The part about "The concrete test case [...] disables some tests [...] if they 
are
known to fail" seems a bit dodgy to me from a design perspective.  I offer as
evidence the very problem you describe.

I have not looked at the test code, but your plan to split up the abstract test
class is a good opportunity to solve this design problem.  Here is what I
would try to do (assuming JUnit 3.x; otherwise YMMV):

1) Attempt to split the base class so that each resulting test class is either
100% go or 100% no-go for each parser.  I would think that adopting Phil's
"semantic integrity" idea ought to do the job*, though I don't see a need for
the test classes to form a hierarchy**.

* If the known failures that are hidden by the current scheme are not directly
related to semantic considerations then why can't the tests be rewritten
so that all the implementations pass?

2) Instead of creating subclasses for (test class, implementation) pairs,
create a parser factory for each parser implementation, and give each test
class a list of the parser factories it should test.  IOW, use composition
instead of inheritance.  This isn't all that different from what you have
already, where the most important function of each concrete test class is
to function as a parser factory.

3) In implementing (2), build dynamic TestSuites in order to provide a
separate test for each (test method, parser implementation) pair.  This
requires a static suite() method and puts much more burden on it than
in most test classes, but that is the price you pay for splitting up the
tests without either reducing test granularity or creating n * m
subclasses**.

Here's a schematic example:

public class CommonParserTests /* no need to extend TestCase */ {

    private final ParserFactory factory;

    public CommonParserTests(ParserFactory factory) {
        this.factory = factory;
    }

    public void testDontHaveACow() {
        CommandLineParser parser = factory.createParser();

        CommandLine line = parser.parse(new Options(),
                new String[] {"Don't", "have", "a", "cow,", "man!"});

        // assertXXX...
    }

    // additional test methods as needed...

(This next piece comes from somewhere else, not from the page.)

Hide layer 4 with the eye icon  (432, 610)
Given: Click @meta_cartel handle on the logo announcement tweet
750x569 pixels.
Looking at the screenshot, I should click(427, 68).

    public static Test suite() {
        TestSuite suite = new TestSuite();

        for (ParserFactory factory : new ParserFactory[] {
                new BasicParser(), new GnuParser(), new PosixParser()}) {
            CommonParserTests tests = new CommonParserTests(factory);

            suite.addTest(new TestCase("Don't have a cow, man!") {
                protected void runTest() {
                    tests.testDontHaveACow();
                }
            });

            // additional inner TestCases, one for each test method
        }

        return suite;
    }
}


** Phil's suggestion of arranging the abstract test classes as a
hierarchy provides a simpler way of avoiding n * m concrete subclasses,
PROVIDED THAT there are no tests that crosscut part of the hierarchy.
That is, tests that want to appear in at least two, but not all, of the
abstract test classes don't fit well in an hierarchical scheme.